● **Excerto fornecido**
________________________

Mesmo quando se tem tudo planeadinho, acontece por vezes num tempo livre deixado à solta uma das melhores e mais gratas experiências de viagem.
Assim aconteceu, em duas tardes livres em Londres que dediquei a far niente:
Estava sol mas não muito calor, o ideal para passear pelas ruas no 2º andar de um vermelho London bus. Não cansa os pés, vê-se o rebuliço e as fachadas e vai-se saindo onde se quer.
Trafalgar estava apetecível - as colunatas brancas da National Gallery e da igreja de São Martinho do Campo iluminadas intensamente pelo sol já baixo - e era altura de lhes dizer adeus. Ao passar em St. Martin, cartazes de concertos livres:
Pareceu-me ouvir música vinda lá de dentro. E era: ensaiava para essa noite o grupo liderado pelo violinista Joshua Fischer que ia tocar Bach e Vivaldi.
Momento quase mágico, com a luz a entrar em força pela janela do fundo, projectando sombras nas paredes claras. Bach enchia a nave. Irresistível. Para mais, é tão bonita, aquela igreja de madeira, branco e gessos... mini-filme:
Noutra tarde livre, com os pés pisados de calcorrear Notting Hill e Portobello (fugimos sempre do mercado, claro), pasmava frente ao cinema Coronet em Notting Hill Gate: como é possível que um edifício daqueles, numa zona urbana movimentada, ainda não tenha sido engolido pelas salas multiplex de qualquer shopping? Pois é assim.
Enorme, imponente, era um antigo teatro que foi convertido em movie theater. Prometia ser interessante ver cinema ali, como nos velhos tempos se via no Rivoli, no Batalha ou mesmo no Coliseu. A bilheteira era o balcão do café/bar... o filme era Moonrise Kingdom de Wes Anderson, com alguns actores de respeito. A sinopse do filme prometia tudo menos chatice. Vamos lá.
A sala era um salão enorme , claro, com plateia, balcão, tribuna e sei lá que mais, tudo forrado a vemelho com mutos candeeiros, alguns dourados e pinturas no tecto... ena, isto devia estar classificado (e está). Podia-se deambular à vontade, sair e voltar a entar, ir lá fora para um cigarrito... já nem estou habituado a esta "qualidade de vida". Nao havia pipocas, nem telemóveis.

________________________

● **Informação apresentada**
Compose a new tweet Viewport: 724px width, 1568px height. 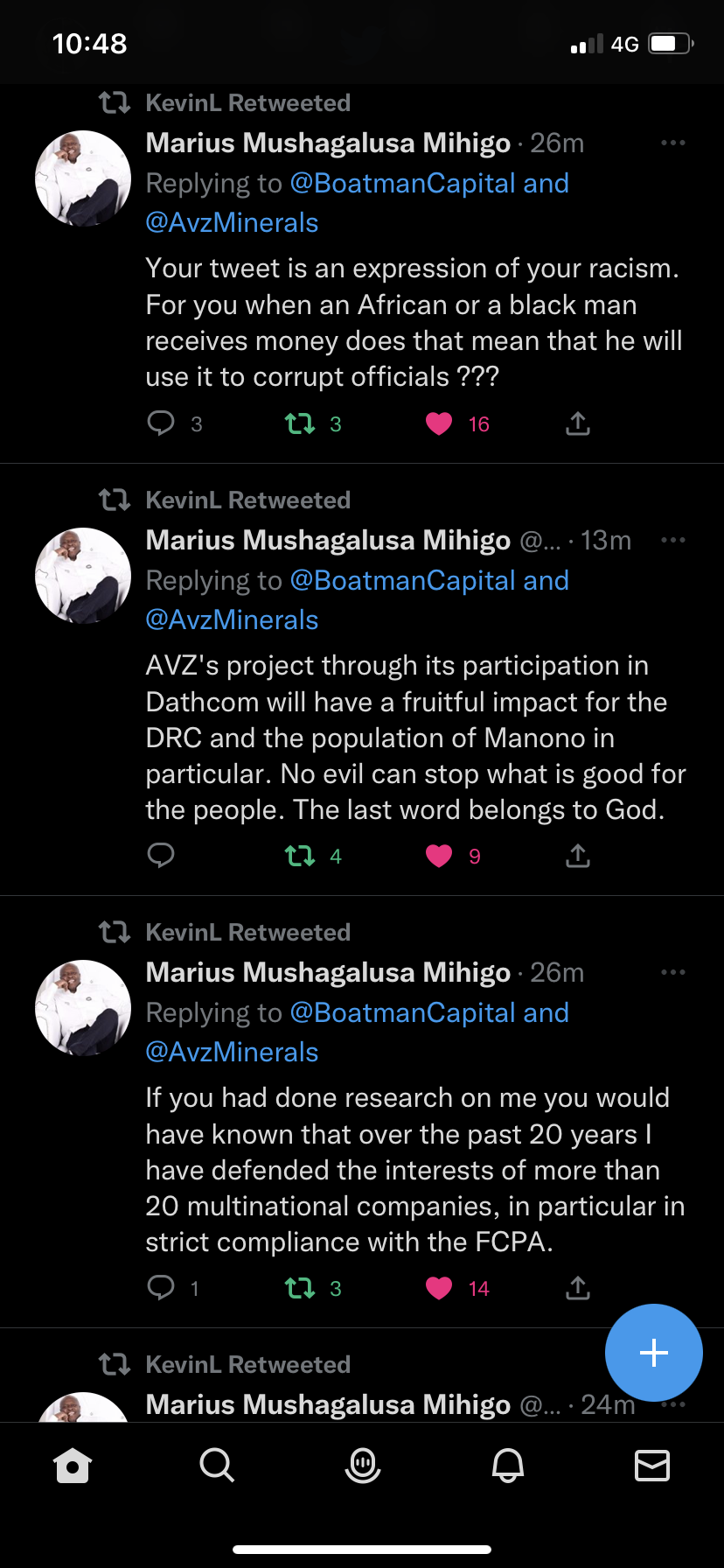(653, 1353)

________________________

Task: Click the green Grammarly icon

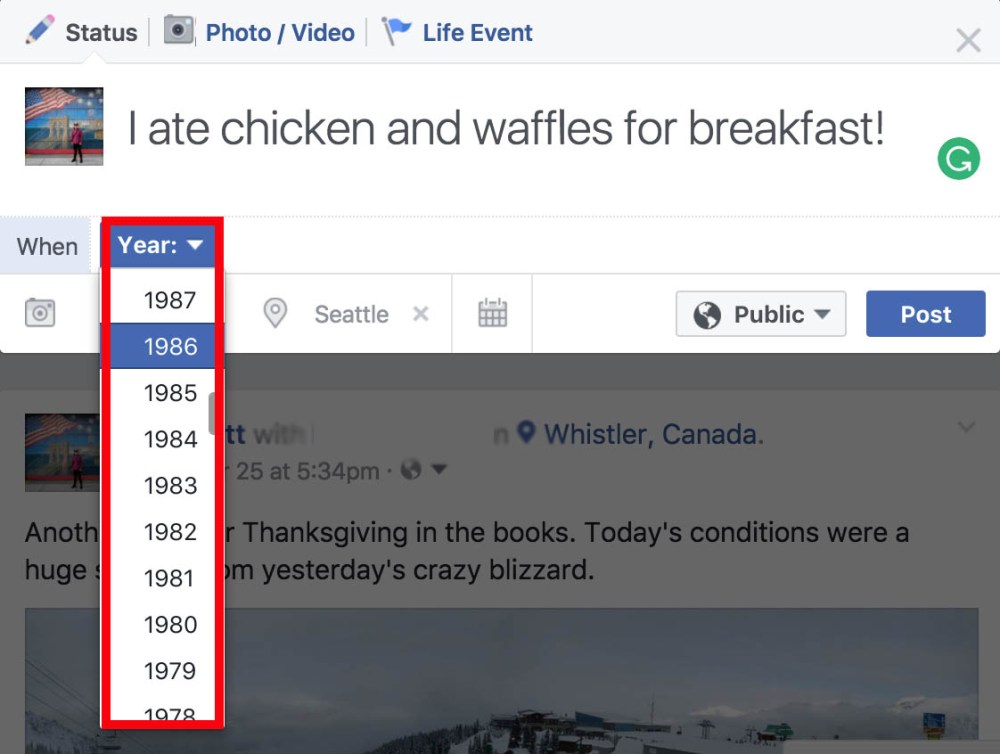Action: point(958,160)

________________________

● **Pedidos**
a - Transcreva novamente o relato das tardes livres em Londres, de "Trafalgar estava apetecível" a "Bach e Vivaldi.", substituindo "violinista" por "pianista".
b - Resuma em duas frases o relato das tardes livres em Londres.

● **Respostas completas**
a -
Trafalgar estava apetecível - as colunatas brancas da National Gallery e da igreja de São Martinho do Campo iluminadas intensamente pelo sol já baixo - e era altura de lhes dizer adeus. Ao passar em St. Martin, cartazes de concertos livres:
Pareceu-me ouvir música vinda lá de dentro. E era: ensaiava para essa noite o grupo liderado pelo pianista Joshua Fischer que ia tocar Bach e Vivaldi.

b - Numa de duas tardes livres em Londres, após um passeio no segundo andar de um autocarro vermelho, a passagem pela igreja de São Martinho do Campo revelou o ensaio de um grupo liderado pelo violinista Joshua Fischer, que preparava Bach e Vivaldi para essa noite. Noutra tarde, depois de percorrer Notting Hill e Portobello, o relato descreve a ida ao cinema Coronet, um antigo teatro imponente e classificado, onde o filme era Moonrise Kingdom de Wes Anderson, numa sala sem pipocas nem telemóveis.